Certamente la prima osservazione che emerge spontanea può essere riassunta in una parola:
DISCRIMINAZIONE! E personalmente ritengo che chiunque (sia esso facente parte di qualsiasi
schieramento politico, di qualsiasi religione faccia parte o a qualsiasi filone di pensiero aderisca)
guardando nel filmato gli occhi lacrimanti di una madre che ha perso la propria figlia perché
all’ospedale non le è stata prestata la giusta attenzione in quanto “straniera” o con un diverso
“colore di pelle” non possa pensare a nient’altro se non questo.

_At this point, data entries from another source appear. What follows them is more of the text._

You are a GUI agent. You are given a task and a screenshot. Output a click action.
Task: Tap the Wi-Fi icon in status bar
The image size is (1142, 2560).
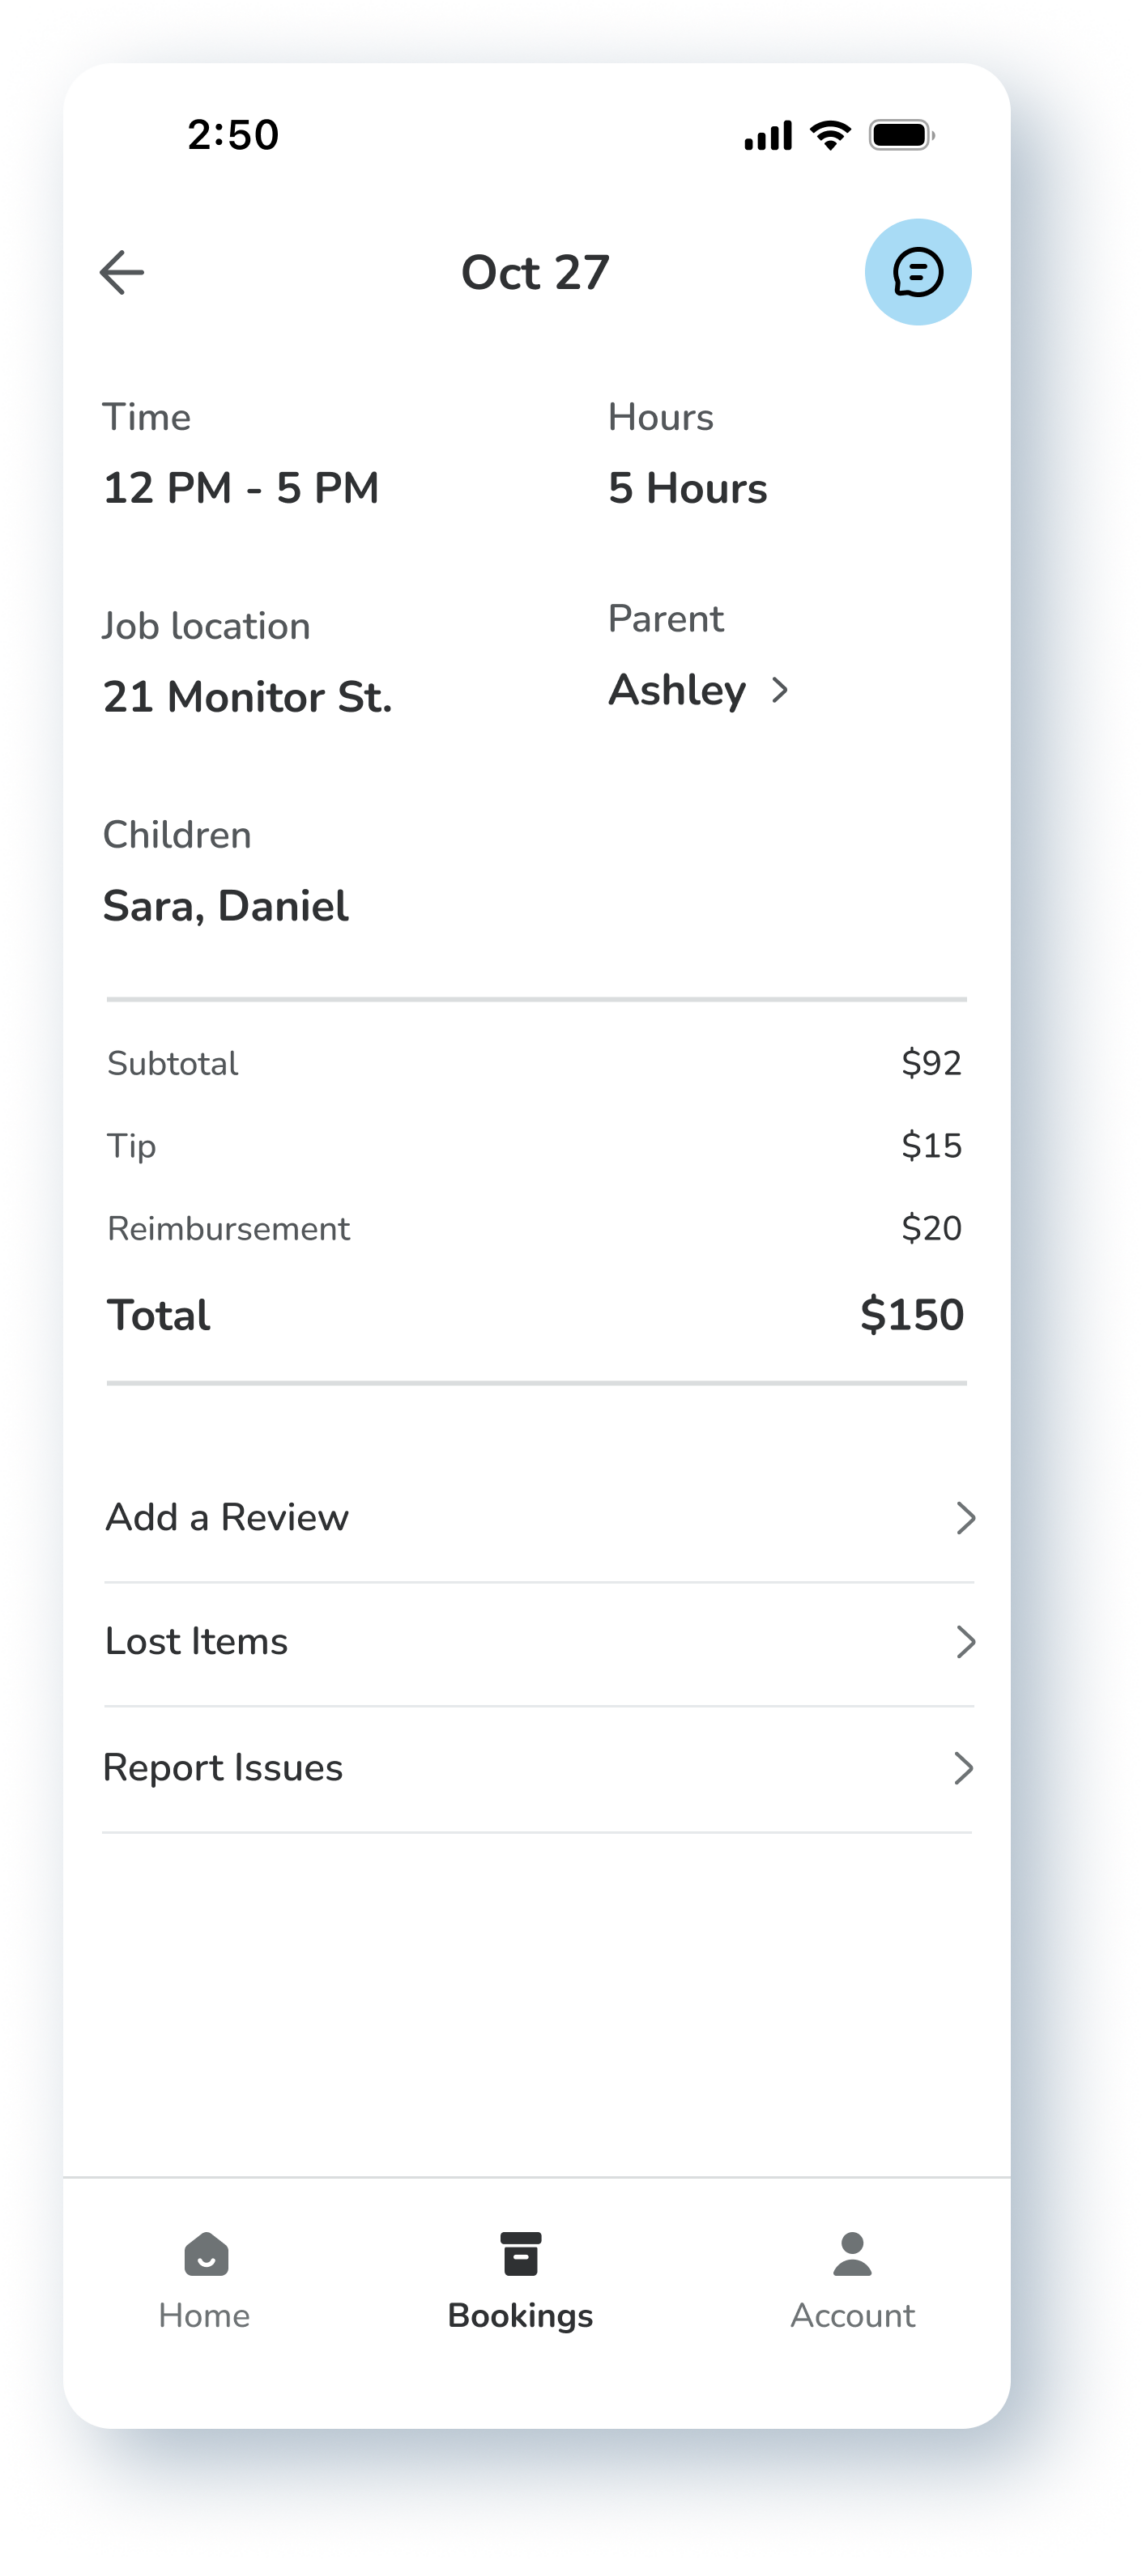pos(830,135)
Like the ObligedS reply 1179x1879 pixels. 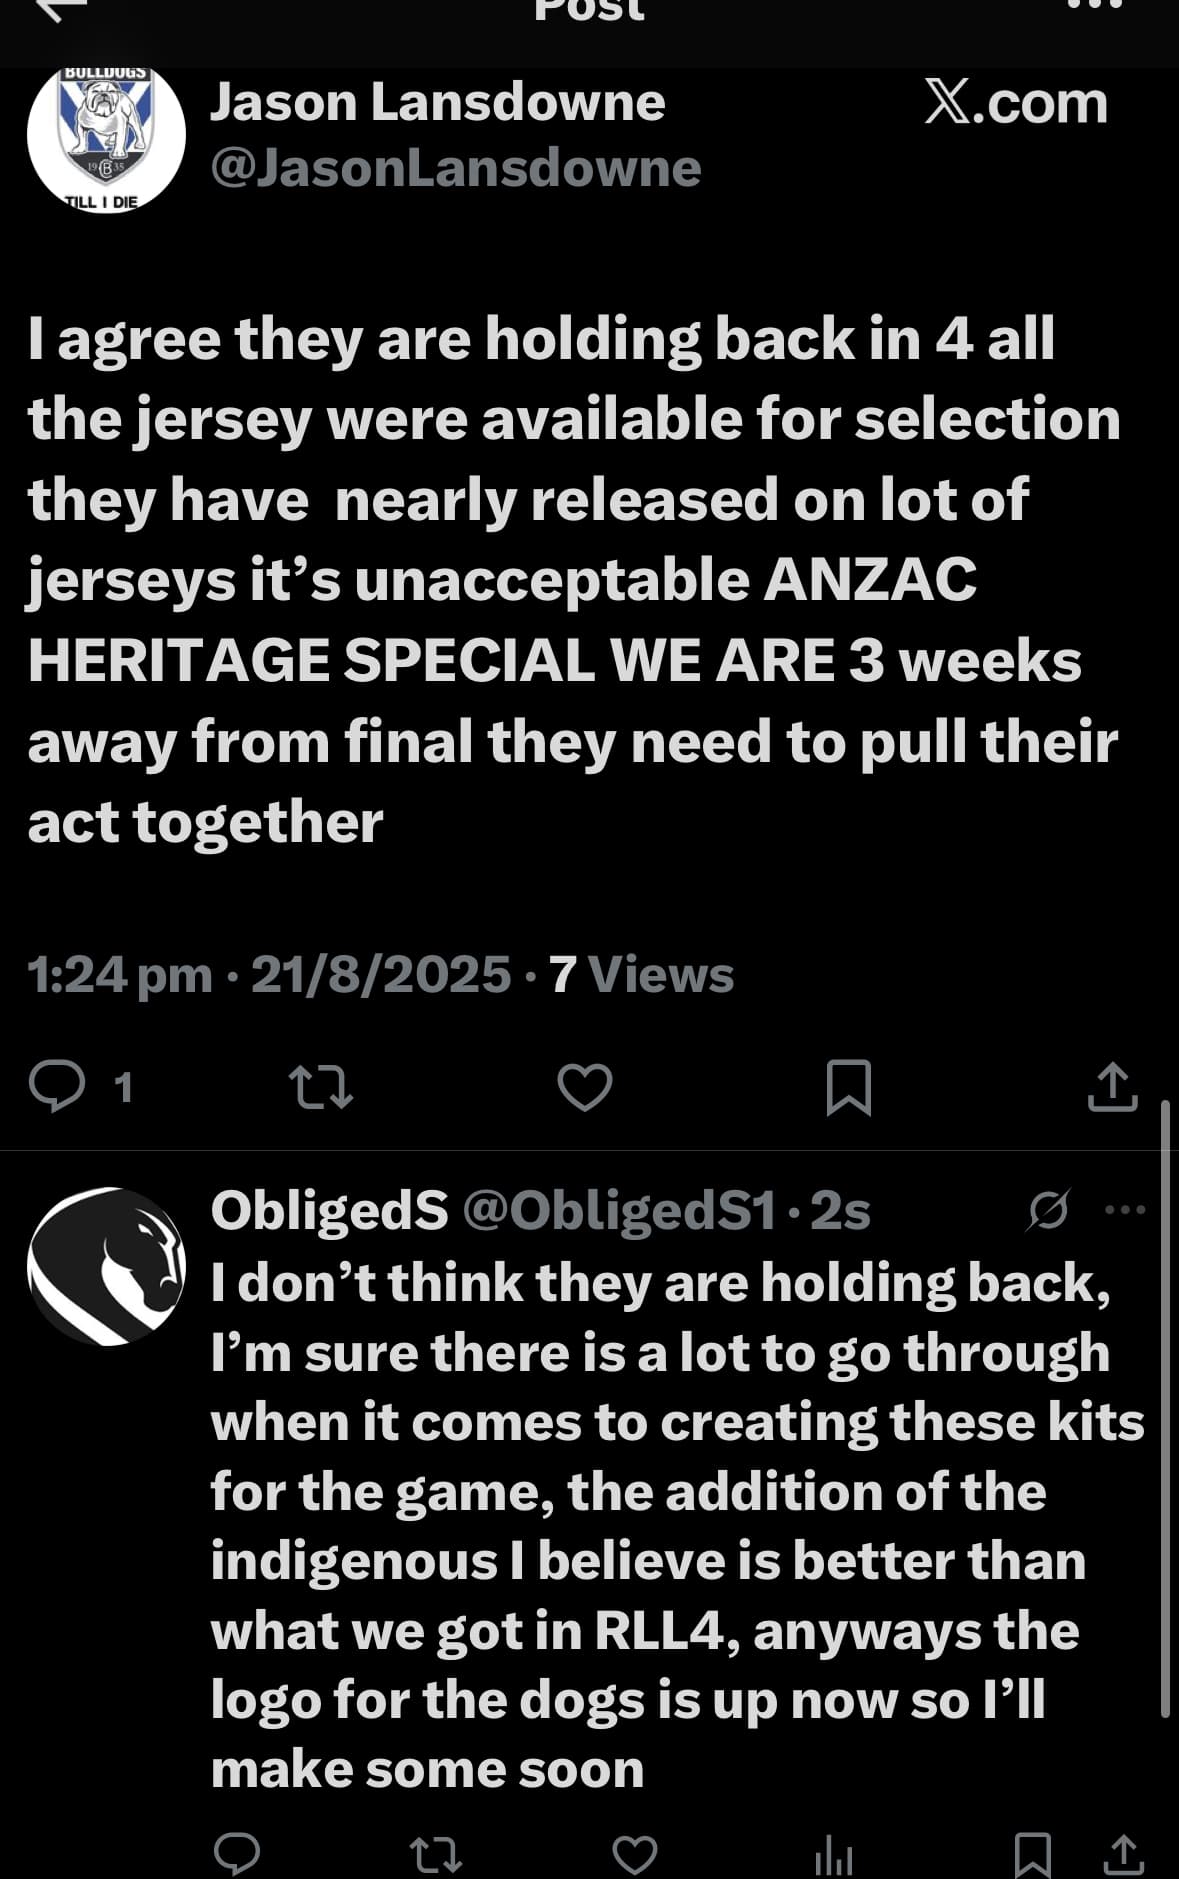(634, 1855)
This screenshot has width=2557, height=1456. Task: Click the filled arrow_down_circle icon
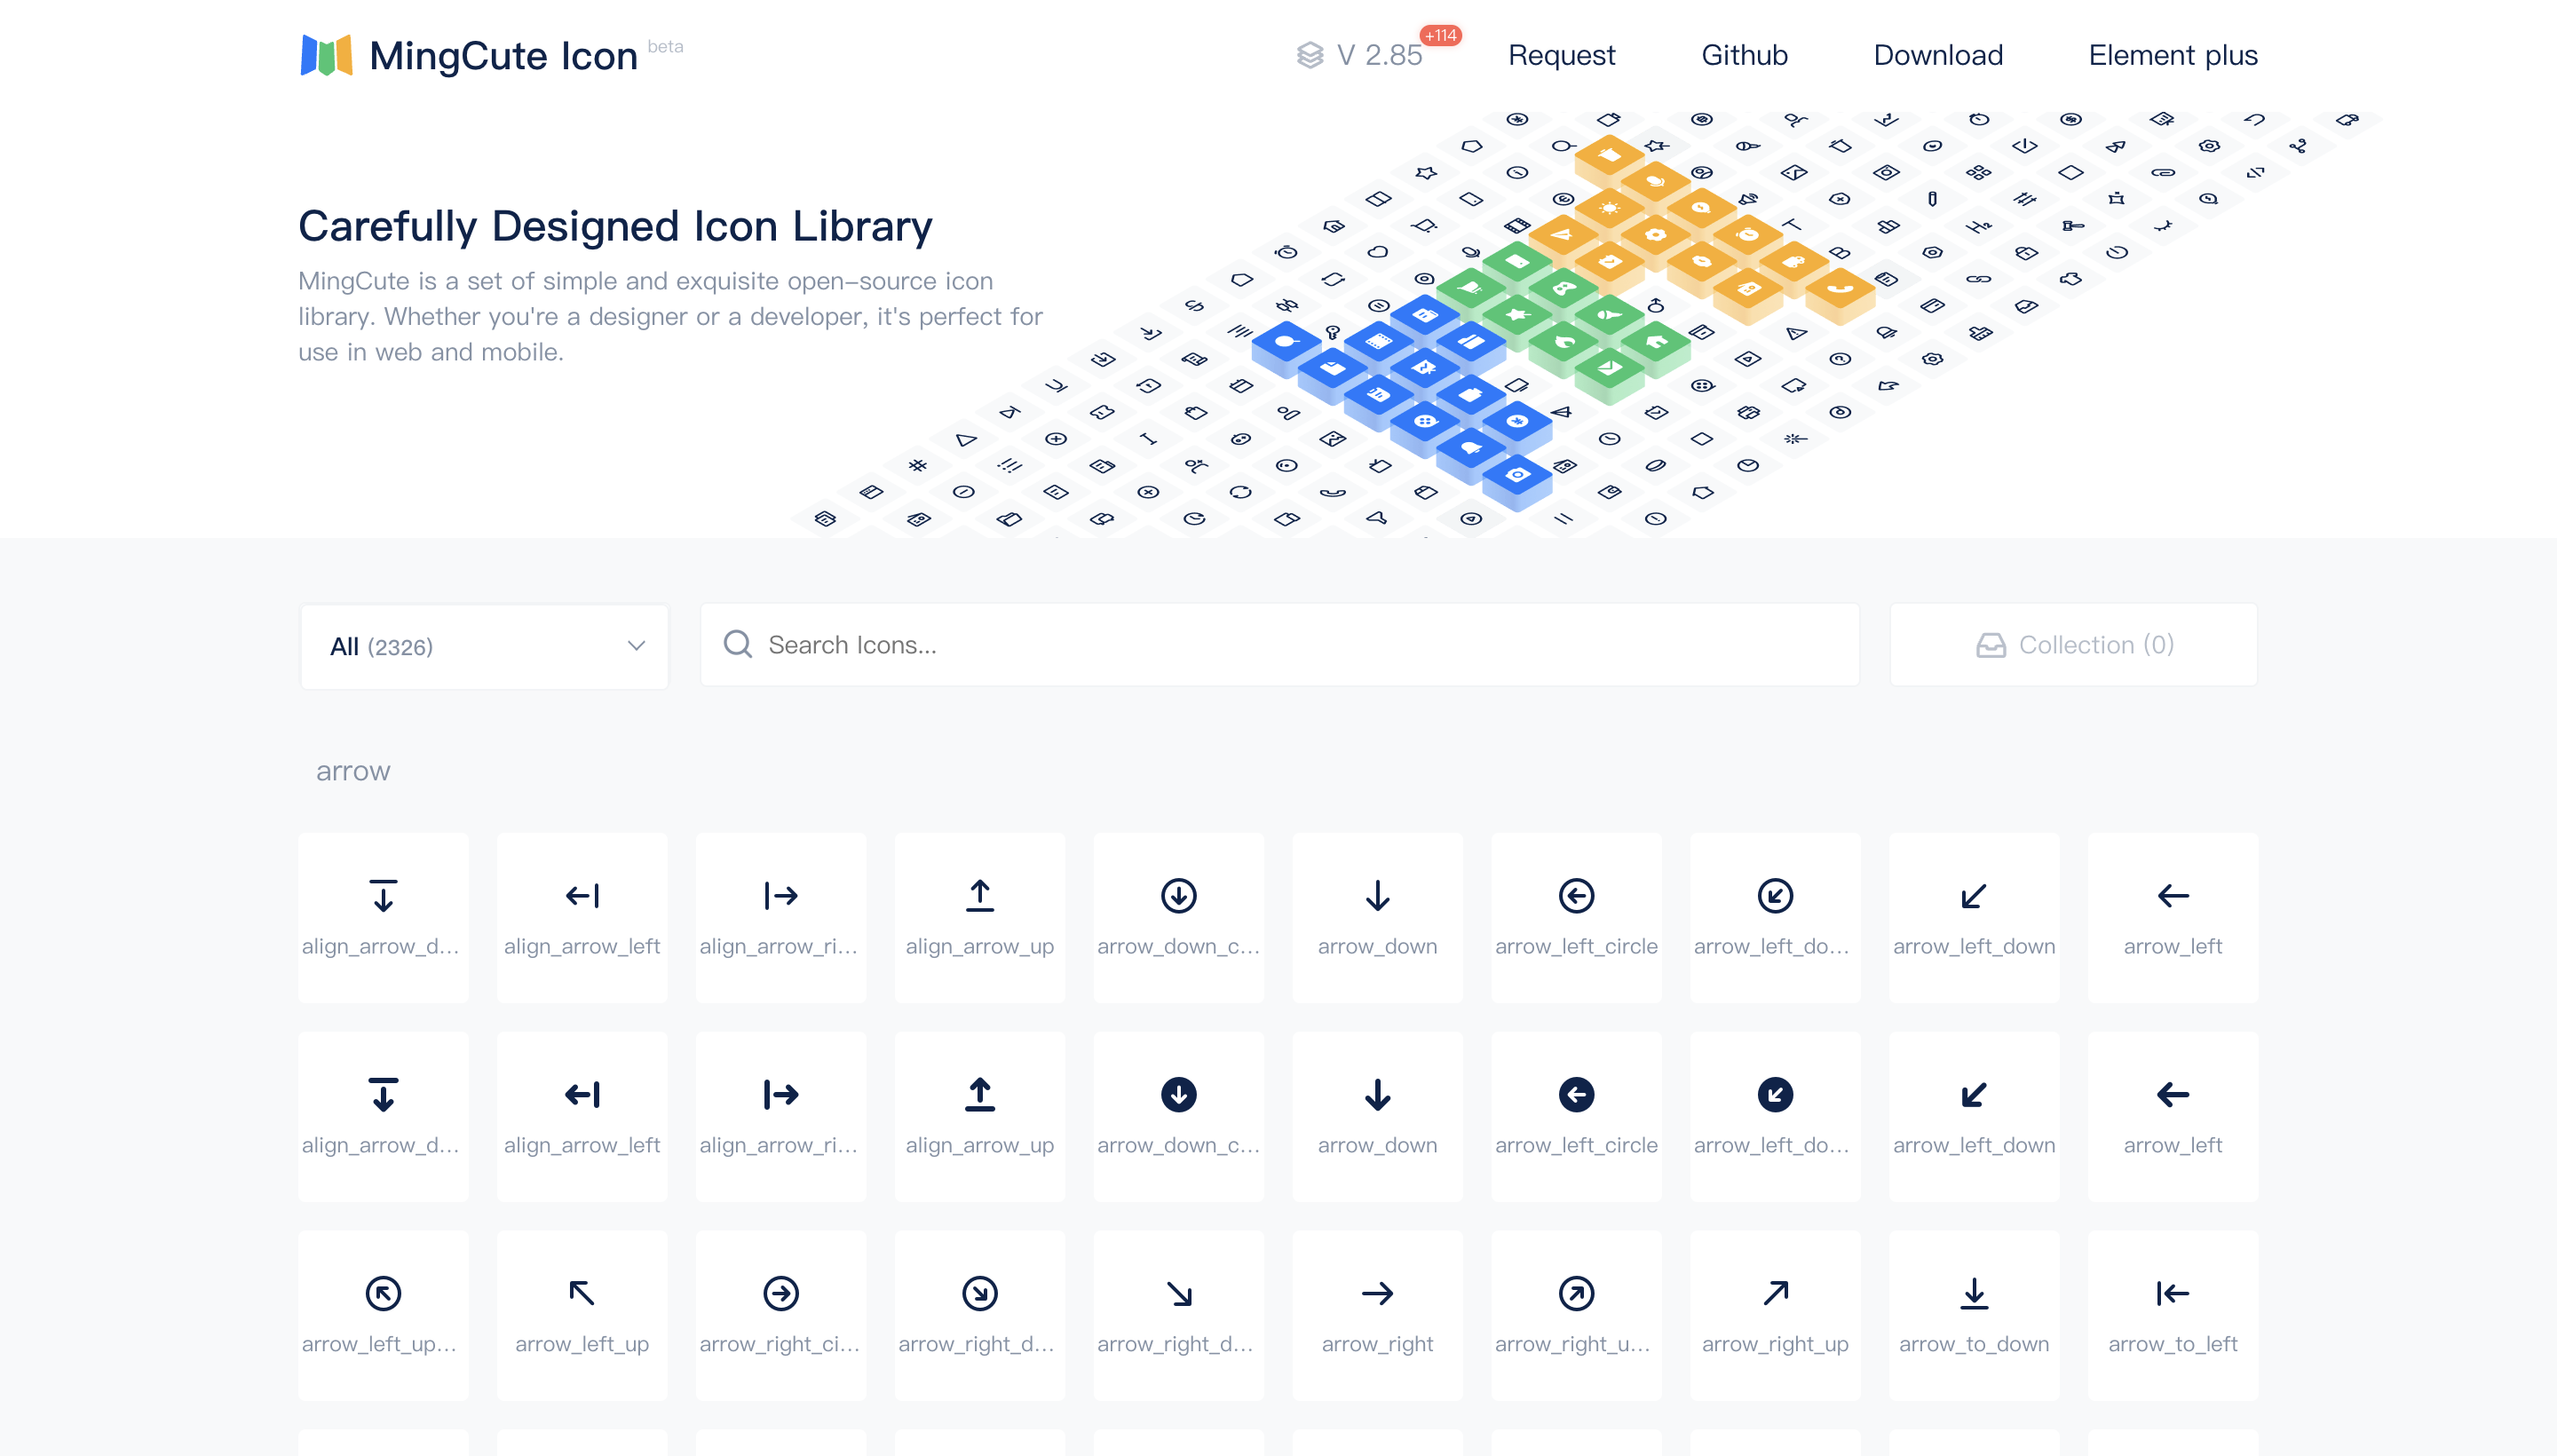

Il compito assegnatomi è di riuscire a collegare all’argomento che ho scelto di trattare il pensiero di
alcuni filosofi razionalisti trattati in classe.
Ora, pare ovvio che il problema della discriminazione travalica i confini del tempo e dello spazio, in
quanto non è sicuramente un tema attuale e circoscritto nel contesto italiano, ma sentito da sempre e
che sempre è stato motivo di più o meno aspri conflitti.
Tuttavia mi limiterò ad analizzare come esso possa incontrare o almeno essere intersecato con la
filosofia di alcuni “grandi” che si dice abbiano fatto la storia, ma dei quali, in fin dei conti, non si
applica più il pensiero e dei quali si perde il valore delle parole, accantonate come una lontana
reminescenza.

CARTESIO: Primo grande razionalista, per l’utilizzo metodologico e analitico della Ragione, nel
nome delle cui rigorose leggi ha condotto il proprio percorso.
Trarrò dal suo ampio pensiero unicamente degli spunti sulla morale, che egli chiama “morale
provvisoria” ed enuncia in tre regole: la prima regola riguarda l’osservanza e il rispetto delle leggi
del proprio Paese, utili al vivere civile; la seconda legge consiste nel retto utilizzo della ragione per
mediare le passioni negative; ed, infine, la terza legge con la quale consiglia di cercare di
combattere “me stesso piuttosto che la fortuna, e di mutare i miei desideri piuttosto che l’ordine del
mondo; e, in genere, di abituarmi a credere che non c’è nulla, aldilà dei pensieri, che sia interamente
in nostro potere”.
Tre leggi che, se seguite, certo non porterebbero al problema della discriminazione razziale.
Se vi fosse, infatti, una corretta osservanza delle leggi nessuno sarebbe portato ad allontanare il
proprio prossimo in quanto “diverso” da lui, poiché in nessuna costituzione democratica potremmo
ritrovare questo precetto; oppure se conducessimo al meglio la nostra Ragione sopprimendo stati
d’animo quali l’odio, la rabbia o il desiderio di riscatto, troveremmo pace in noi stessi e la
applicheremmo anche agli altri; e ancora, se riuscissimo ogni tanto a mettere da parte noi stessi con
i nostri desideri (spesso opportunistici e/o frutto di egoismo), vedremmo più chiaramente i bisogni e
i desideri altrui, vivendo, così, certamente in un mondo assai migliore!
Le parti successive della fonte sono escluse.